A travers le parc naturel du Vexin / © Vianney Delourme pour Enlarge your Paris
À travers le parc naturel du Vexin / © Vianney Delourme pour Enlarge your Paris

L'hiver transforme le Grand Paris en un territoire aux contrastes magnifiques : friches givrées, cafés refuges, musées baignés de lumière rase, tables rurales, clubs technos sous le périph, chemins de nature accessibles en métro et randonnées dépaysantes à bien moins d'une heure de train. Voici huit adresses pour traverser la saison sans hiberner.

La Végétale : un bain de nature au bout des quais du métro (Créteil, 94. M8)

On ne s’attend pas à ça en sortant du terminus de la ligne 8. Et pourtant : la Végétale, promenade paysagère qui relie Créteil aux plaines du Val-de-Marne et aux premières nappes forestières du plateau briard, est l’un des meilleurs antidotes au gris parisien. Et elle commence au bout des quais. En hiver, les prairies sont rases, les plans d’eau fument dans le froid, les silhouettes des tours se découpent net dans l’air sec. C’est beau comme un film en noir et blanc — sauf quand on croise un joggeur en fluo. Depuis quelques semaines, la ligne de câble C1 — premier téléphérique d’Île-de-France accessible avec le passe Navigo — prolonge la ligne 8 jusqu’à la forêt par les airs. Un parfait passeport vers le vert. Même en février. À vivre : craquer pour les poulets et les œufs de la ferme bio du plateau Briard.

Lire le reportage complet : La Végétale : 20 km pour les piétons, les cyclistes et la biodiversité

Le Doyenné : la campagne grand-parisienne se mange (Saint-Vrain, 91. RER C)

Ferme restaurée magnifique, cour silencieuse, potager en dormance, cheminée monumentale : Le Doyenné est une expérience autant qu’un restaurant. Harry Lester et Shaun Kelly cuisinent le territoire avec une précision rare : légumes racines, herbes fumées, bouillons délicats, viandes maturées. Ici, l’automne ne se contemple pas : il se goûte. Le lieu incarne à lui seul le renouveau du terroir grand-parisien, ce que nous racontons en détail dans notre reportage. À vivre : arriver un peu avant le service pour marcher dans le potager ou dans la forêt régionale voisine, ancien parc du château devenu propriété d’Ile-de-France nature.

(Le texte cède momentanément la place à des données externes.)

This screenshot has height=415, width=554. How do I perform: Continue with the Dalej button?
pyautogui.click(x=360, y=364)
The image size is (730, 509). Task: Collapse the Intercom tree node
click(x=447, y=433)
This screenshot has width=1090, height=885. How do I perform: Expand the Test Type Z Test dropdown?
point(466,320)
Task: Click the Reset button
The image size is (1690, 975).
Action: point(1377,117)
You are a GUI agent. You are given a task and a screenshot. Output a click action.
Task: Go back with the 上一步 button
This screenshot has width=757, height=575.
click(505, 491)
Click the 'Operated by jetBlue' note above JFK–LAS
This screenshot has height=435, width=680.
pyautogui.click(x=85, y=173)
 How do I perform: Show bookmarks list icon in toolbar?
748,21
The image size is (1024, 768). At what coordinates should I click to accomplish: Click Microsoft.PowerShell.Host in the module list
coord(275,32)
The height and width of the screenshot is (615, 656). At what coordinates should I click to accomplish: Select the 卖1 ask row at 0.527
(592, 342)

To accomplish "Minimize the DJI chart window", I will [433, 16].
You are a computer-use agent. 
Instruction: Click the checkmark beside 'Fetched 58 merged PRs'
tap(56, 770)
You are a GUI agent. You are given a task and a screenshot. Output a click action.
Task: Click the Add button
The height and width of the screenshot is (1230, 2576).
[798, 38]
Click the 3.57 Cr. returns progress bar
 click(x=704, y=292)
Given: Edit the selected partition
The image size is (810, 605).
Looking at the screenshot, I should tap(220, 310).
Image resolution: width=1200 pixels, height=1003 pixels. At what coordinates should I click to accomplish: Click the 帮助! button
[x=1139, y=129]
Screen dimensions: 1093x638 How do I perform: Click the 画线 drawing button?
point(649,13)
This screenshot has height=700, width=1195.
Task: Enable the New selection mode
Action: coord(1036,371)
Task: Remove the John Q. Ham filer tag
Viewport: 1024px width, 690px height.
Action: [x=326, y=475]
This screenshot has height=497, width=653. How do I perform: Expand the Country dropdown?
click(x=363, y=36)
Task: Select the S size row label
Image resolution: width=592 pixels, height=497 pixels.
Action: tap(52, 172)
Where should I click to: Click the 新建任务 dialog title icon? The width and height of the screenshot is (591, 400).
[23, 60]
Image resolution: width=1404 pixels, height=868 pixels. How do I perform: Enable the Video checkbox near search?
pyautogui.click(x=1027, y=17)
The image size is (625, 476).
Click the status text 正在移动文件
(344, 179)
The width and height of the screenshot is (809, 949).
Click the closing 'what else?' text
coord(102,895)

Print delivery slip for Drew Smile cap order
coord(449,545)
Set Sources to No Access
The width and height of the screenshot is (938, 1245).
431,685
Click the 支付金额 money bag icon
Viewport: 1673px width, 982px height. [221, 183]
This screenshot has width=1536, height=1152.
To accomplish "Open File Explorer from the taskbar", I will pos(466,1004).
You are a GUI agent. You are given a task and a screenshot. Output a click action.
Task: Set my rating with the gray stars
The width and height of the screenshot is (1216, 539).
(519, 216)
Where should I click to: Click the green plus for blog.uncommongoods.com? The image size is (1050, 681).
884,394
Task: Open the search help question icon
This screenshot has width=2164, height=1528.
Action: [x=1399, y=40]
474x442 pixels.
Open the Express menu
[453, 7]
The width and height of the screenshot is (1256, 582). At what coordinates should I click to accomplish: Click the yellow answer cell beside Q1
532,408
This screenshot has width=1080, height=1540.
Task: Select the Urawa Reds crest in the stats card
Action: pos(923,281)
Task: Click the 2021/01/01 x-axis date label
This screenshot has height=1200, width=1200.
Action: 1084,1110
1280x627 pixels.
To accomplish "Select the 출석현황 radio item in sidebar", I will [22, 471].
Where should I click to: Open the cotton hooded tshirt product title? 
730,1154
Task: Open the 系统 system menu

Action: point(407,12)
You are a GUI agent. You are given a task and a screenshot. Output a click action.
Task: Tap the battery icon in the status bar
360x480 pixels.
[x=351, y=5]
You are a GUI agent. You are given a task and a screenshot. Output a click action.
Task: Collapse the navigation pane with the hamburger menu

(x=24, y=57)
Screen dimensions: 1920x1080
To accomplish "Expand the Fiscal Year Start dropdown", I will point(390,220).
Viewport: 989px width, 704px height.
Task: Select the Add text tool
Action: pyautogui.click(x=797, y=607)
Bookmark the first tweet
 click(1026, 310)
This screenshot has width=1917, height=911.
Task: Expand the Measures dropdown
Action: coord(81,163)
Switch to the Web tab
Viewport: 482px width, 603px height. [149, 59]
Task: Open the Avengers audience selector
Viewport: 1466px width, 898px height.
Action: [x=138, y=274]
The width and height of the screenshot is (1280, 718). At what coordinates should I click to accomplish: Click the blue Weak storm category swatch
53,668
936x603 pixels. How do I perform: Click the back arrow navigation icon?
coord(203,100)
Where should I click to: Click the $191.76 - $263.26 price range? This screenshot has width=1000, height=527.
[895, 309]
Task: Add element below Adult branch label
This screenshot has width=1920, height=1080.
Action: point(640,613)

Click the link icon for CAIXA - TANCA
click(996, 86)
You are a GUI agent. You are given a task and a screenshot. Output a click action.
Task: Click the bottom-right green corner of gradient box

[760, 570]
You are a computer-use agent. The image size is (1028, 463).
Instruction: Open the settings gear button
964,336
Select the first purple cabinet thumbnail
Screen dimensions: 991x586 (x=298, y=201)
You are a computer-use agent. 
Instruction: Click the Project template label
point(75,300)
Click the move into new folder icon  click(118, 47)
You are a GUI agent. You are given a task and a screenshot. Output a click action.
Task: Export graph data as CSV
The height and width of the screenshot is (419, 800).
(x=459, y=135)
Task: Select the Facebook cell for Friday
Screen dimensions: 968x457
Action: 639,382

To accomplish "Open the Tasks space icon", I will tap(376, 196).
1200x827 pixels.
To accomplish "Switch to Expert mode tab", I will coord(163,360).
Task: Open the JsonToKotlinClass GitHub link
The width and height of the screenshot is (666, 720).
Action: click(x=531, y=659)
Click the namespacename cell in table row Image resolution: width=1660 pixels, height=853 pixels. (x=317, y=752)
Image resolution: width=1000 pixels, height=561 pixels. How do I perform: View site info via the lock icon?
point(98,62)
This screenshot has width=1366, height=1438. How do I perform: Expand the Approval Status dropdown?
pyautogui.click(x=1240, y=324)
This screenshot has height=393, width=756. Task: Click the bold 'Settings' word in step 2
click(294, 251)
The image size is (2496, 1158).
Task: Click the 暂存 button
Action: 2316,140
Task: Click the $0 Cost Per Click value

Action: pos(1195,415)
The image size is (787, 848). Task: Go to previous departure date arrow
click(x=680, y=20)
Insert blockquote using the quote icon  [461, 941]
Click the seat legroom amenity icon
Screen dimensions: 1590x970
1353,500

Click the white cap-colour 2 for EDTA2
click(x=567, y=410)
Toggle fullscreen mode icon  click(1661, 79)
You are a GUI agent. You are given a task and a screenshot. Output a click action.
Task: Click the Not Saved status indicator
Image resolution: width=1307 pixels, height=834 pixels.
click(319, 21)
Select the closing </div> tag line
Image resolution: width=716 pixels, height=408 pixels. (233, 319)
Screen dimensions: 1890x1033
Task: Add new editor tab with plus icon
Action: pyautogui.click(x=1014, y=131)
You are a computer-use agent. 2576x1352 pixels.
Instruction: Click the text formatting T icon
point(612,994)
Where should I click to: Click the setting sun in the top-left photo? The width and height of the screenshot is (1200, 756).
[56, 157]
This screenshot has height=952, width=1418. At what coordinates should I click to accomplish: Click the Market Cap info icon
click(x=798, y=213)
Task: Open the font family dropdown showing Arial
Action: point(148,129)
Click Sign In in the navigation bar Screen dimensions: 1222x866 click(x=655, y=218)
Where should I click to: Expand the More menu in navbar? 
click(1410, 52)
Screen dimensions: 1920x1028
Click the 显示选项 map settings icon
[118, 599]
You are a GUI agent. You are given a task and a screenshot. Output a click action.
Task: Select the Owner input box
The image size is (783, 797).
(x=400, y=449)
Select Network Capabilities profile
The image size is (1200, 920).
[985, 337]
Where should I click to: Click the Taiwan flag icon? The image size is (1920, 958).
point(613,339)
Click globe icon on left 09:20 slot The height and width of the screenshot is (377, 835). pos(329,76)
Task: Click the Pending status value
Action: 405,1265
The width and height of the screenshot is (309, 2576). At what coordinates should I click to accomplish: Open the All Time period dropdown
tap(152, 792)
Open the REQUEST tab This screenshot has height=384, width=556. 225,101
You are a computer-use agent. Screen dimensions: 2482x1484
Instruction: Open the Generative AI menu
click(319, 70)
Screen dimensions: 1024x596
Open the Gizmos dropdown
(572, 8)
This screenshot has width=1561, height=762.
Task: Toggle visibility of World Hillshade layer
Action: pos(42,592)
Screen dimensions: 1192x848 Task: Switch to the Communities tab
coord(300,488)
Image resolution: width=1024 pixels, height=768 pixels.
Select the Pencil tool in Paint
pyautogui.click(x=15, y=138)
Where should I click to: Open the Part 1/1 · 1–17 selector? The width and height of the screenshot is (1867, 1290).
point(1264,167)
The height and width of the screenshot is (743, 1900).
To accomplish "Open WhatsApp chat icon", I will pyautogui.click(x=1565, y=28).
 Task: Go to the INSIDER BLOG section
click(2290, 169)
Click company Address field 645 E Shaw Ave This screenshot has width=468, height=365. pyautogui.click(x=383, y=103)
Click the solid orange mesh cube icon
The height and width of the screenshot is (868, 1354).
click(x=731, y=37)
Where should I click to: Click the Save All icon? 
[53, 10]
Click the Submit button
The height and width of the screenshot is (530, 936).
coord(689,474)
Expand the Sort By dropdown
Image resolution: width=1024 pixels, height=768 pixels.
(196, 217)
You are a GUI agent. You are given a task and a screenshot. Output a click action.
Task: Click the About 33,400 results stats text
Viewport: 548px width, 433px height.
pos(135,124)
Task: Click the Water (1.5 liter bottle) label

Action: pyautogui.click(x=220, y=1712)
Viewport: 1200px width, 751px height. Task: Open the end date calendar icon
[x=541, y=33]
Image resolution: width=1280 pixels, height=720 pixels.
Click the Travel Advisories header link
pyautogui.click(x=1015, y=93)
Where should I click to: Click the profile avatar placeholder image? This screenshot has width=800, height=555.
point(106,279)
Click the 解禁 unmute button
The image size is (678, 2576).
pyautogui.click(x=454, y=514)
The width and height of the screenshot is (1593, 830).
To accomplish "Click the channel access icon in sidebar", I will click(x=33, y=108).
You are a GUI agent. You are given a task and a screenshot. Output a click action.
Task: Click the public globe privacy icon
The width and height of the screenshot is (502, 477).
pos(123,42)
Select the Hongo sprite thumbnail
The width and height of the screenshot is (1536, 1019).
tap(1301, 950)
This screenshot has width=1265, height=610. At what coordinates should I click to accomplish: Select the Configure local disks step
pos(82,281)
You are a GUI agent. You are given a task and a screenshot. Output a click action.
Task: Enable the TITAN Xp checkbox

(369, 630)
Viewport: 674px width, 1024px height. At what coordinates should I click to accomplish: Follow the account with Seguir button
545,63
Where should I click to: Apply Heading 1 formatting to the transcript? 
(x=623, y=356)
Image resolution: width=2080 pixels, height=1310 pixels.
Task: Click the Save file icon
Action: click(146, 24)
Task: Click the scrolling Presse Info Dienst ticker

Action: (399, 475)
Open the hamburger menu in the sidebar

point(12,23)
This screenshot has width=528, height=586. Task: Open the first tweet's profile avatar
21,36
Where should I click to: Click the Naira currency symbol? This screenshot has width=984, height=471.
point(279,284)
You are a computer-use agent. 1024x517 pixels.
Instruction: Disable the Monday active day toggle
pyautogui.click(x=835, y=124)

Lire le reportage complet : Le Doyenné, le gastro au milieu des champs qui sublime le terroir grand-parisien

Crécy-la-Chapelle : la Venise briarde version brume (Crécy-la-Chapelle – 77. Ligne P)

À moins d’une heure de Paris, Crécy-la-Chapelle suspend le temps. Surnommée « la Venise briarde » pour ses canaux et ses reflets tranquilles, la cité médiévale devient un tableau impressionniste à l’automne : pierre blonde chauffée par la lumière rase, eau qui glisse sous les ponts anciens, arbres qui roussissent le long des berges. On y marche à hauteur d’œil et de pas : venelles sinueuses, moulin monumental, vallées préservées, bocage. Petite idée en plus : faire la boucle complète jusqu’au Moulin jaune, pour saisir les plus belles perspectives et même si le moulin est fermé jusqu’au printemps. Ou s’offrir une pause lecture gourmande à la librairie café de Crécy-la-Chapelle avec vue sur les canaux.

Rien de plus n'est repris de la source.